The drill string is substantially made up of individual stands of drill pipe that are assembled as the drill bit advances into the earth. Drilling fluid is pumped to the drill bit through the drill string and is directed out of nozzles in the drill bit for cooling the bit and removing formation cuttings. The drilling fluid may also serve the purpose of providing hydraulic power to downhole tools, such as a mud motor located in a bottom hole assembly (BHA) for rotating the drill bit. The spent drilling fluid and entrained formation cuttings are forced from the bottom of the wellbore and carried upwards through the annulus that exists between the drill string and the wellbore wall.
In cases of drilling offshore wells, the drilling rig is positioned above the surface of the water, generally over the wellbore. A riser is commonly provided between the drilling rig and the wellbore at the seafloor for allowing the drill string to be conveniently run into and tripped out of the wellbore. The riser also provides an extension of the annular wellbore flow path for returning the drilling fluid and cuttings to the rig for processing and reuse.
Recently developed drilling methods and systems may substitute a coaxial dual drill string in place of the prolific single-pipe drill string. A coaxial dual drill string has an inner pipe fixed within an outer pipe, thereby defining an inner flow channel within the inner pipe and an outer flow channel within the annular region defined between the inner and outer pipes.

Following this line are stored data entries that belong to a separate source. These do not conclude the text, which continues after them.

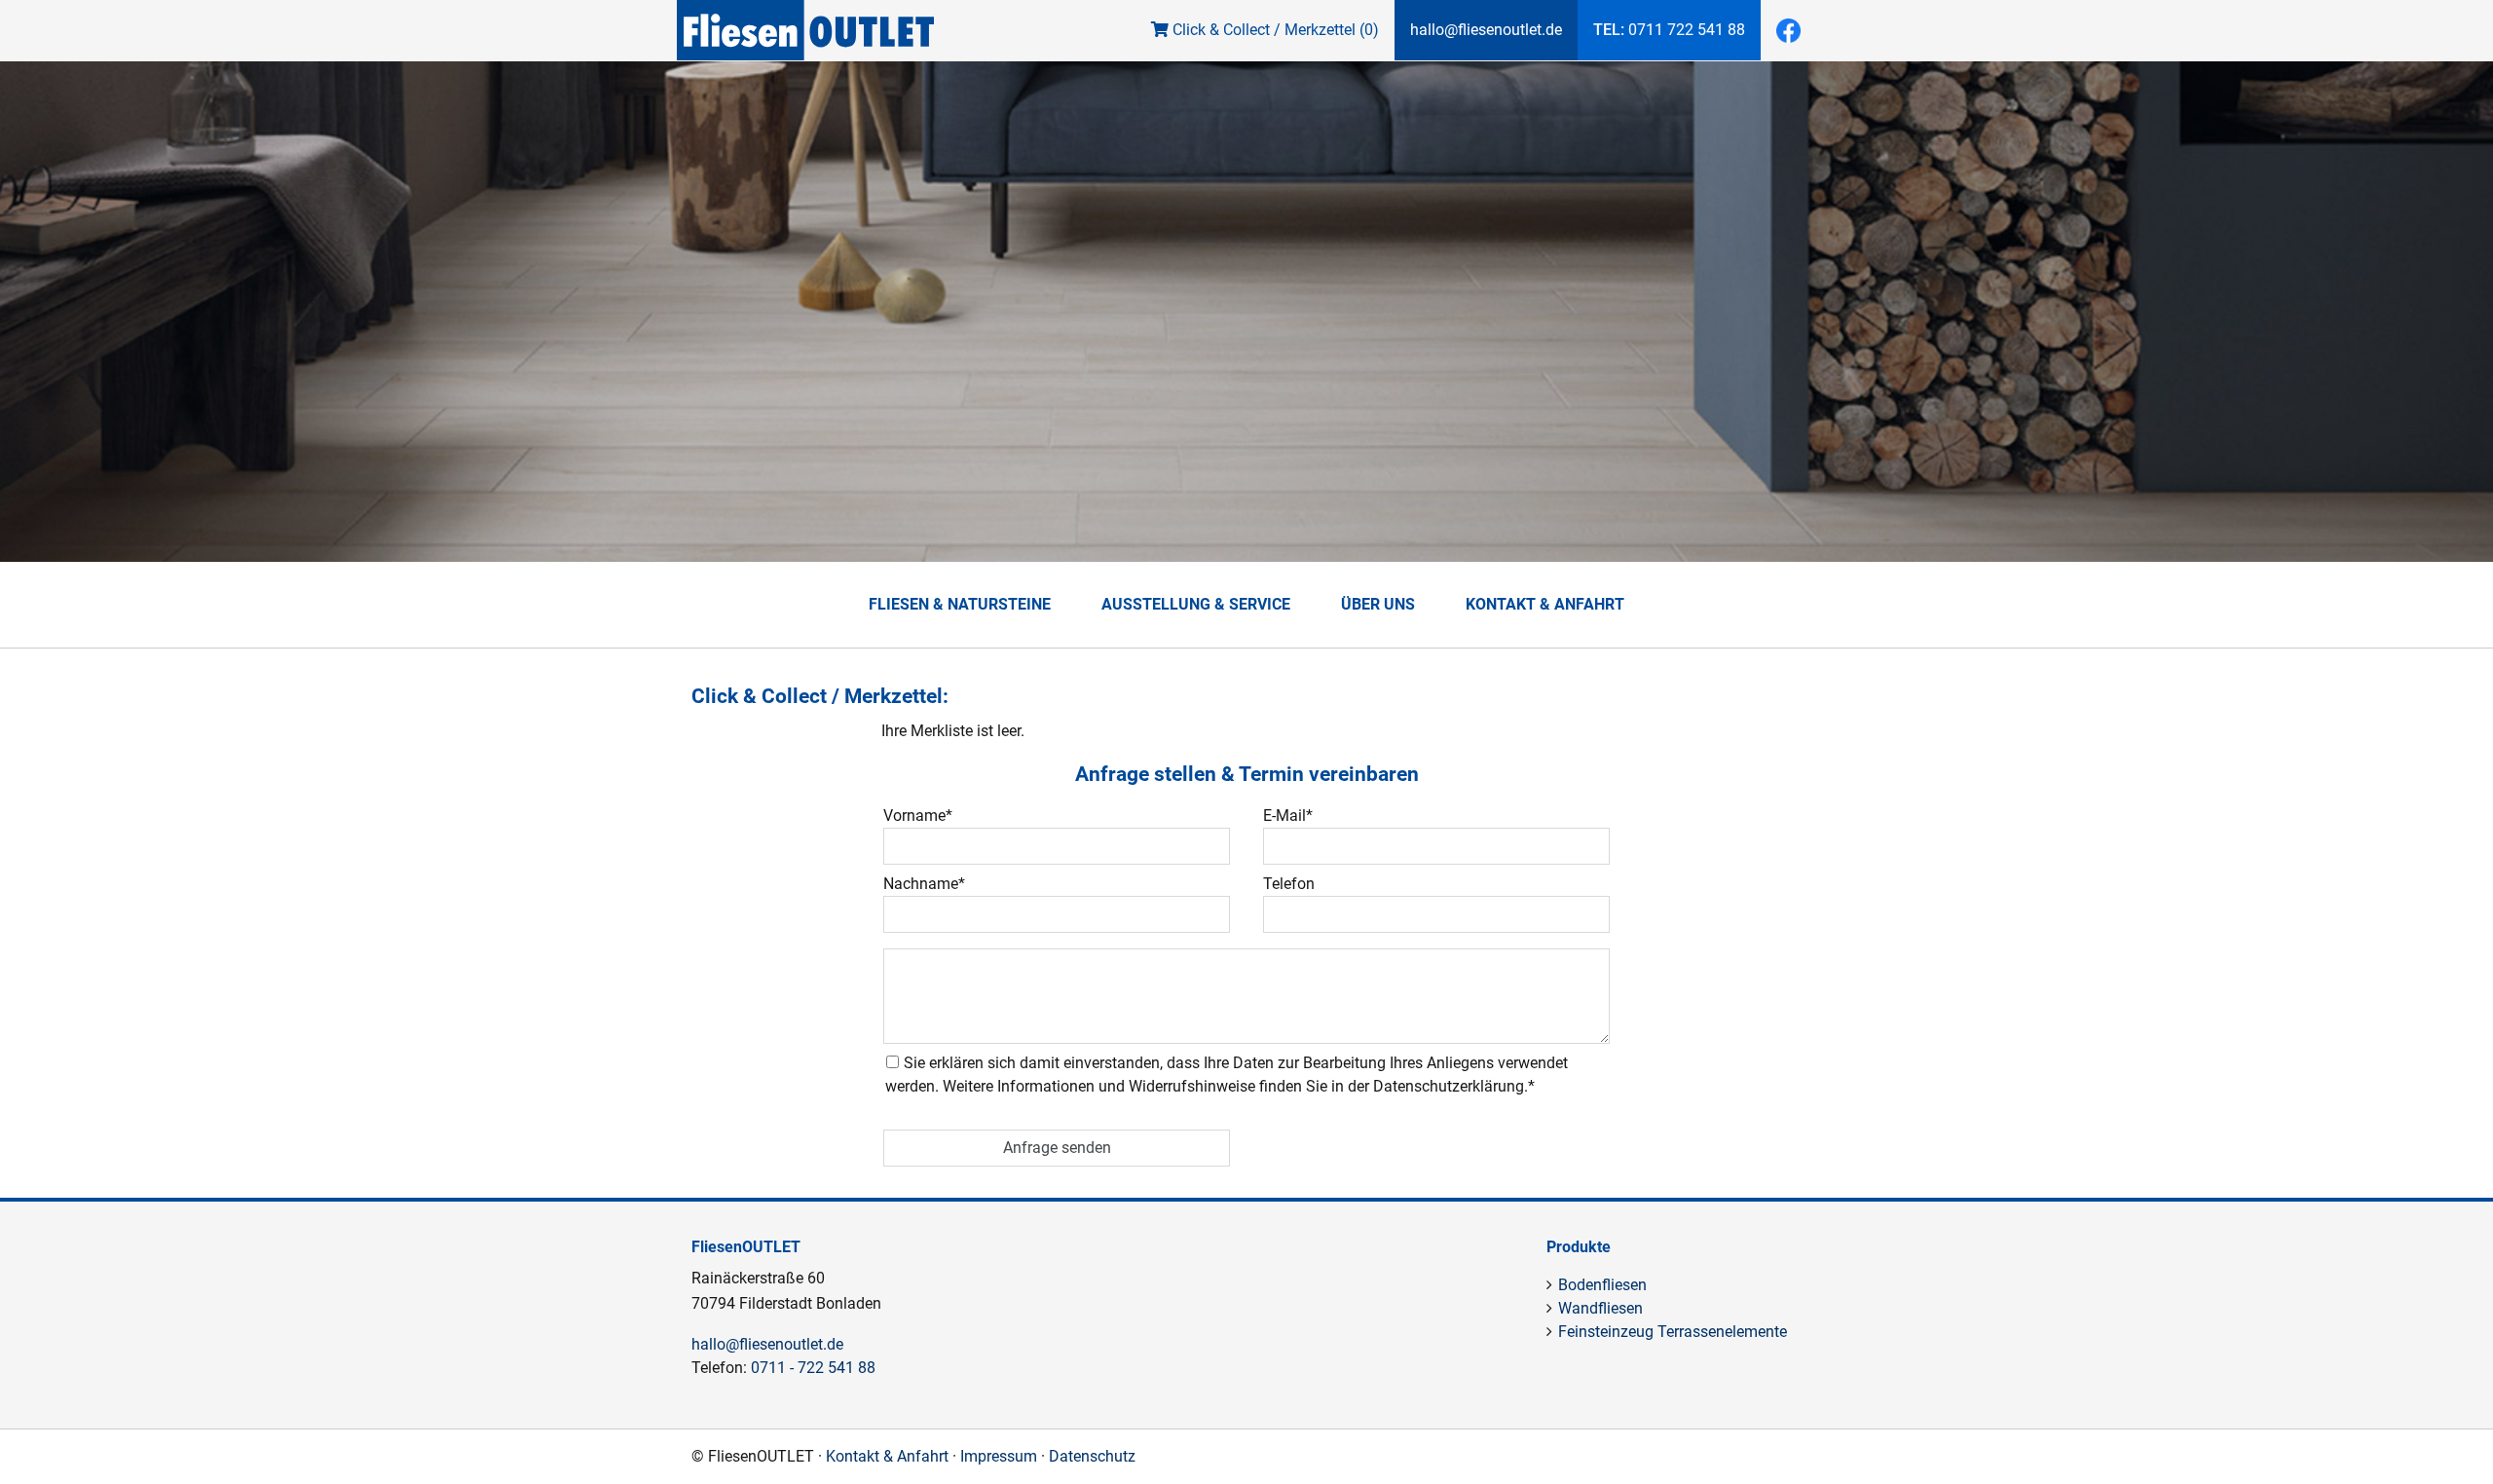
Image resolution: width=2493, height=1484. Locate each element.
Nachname (924, 883)
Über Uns (1378, 604)
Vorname (917, 815)
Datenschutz (1092, 1456)
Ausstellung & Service (1195, 604)
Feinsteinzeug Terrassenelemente (1672, 1331)
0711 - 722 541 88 (813, 1367)
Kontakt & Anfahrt (1545, 604)
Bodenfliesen (1602, 1285)
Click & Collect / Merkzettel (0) (1274, 29)
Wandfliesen (1600, 1308)
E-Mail (1288, 815)
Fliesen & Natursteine (960, 604)
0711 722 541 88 (1669, 29)
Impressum (998, 1456)
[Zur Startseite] (805, 48)
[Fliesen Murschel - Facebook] (1788, 30)
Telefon (1289, 883)
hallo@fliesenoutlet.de (1486, 29)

In such arrangements, drilling fluid may be supplied to the drill bit via the outer flow channel, and the return drilling fluid, laden with formation cuttings, may be removed from the wellbore via the inner flow channel. A single crossover port may be provided at a distal end of the drill sting, commonly at a location just uphole of the BHA, if supplied, which fluidly connects the inner flow path to the wellbore, thereby allowing spent drilling fluid at the bottom of the wellbore to re-enter the drill string and return uphole via the inner flow channel.
The use of a dual drill string as has been generally described includes a flow channel for return drilling fluid flow and may provide several advantages over drilling with single-pipe drill string. In certain offshore conditions, such a system may obviate the need to deploy a drilling riser, provided an alternative barrier between the seawater and the wellbore annulus is established. The return flow channel leaves the wellbore clear of formation cuttings. Improved hole cleaning results in less downtime. Finally, because the entire wellbore annulus no longer forms a flow path for drilling fluid circulation, the fluid within the wellbore annulus is essentially static, which may be preferable for certain techniques for managing wellbore pressure.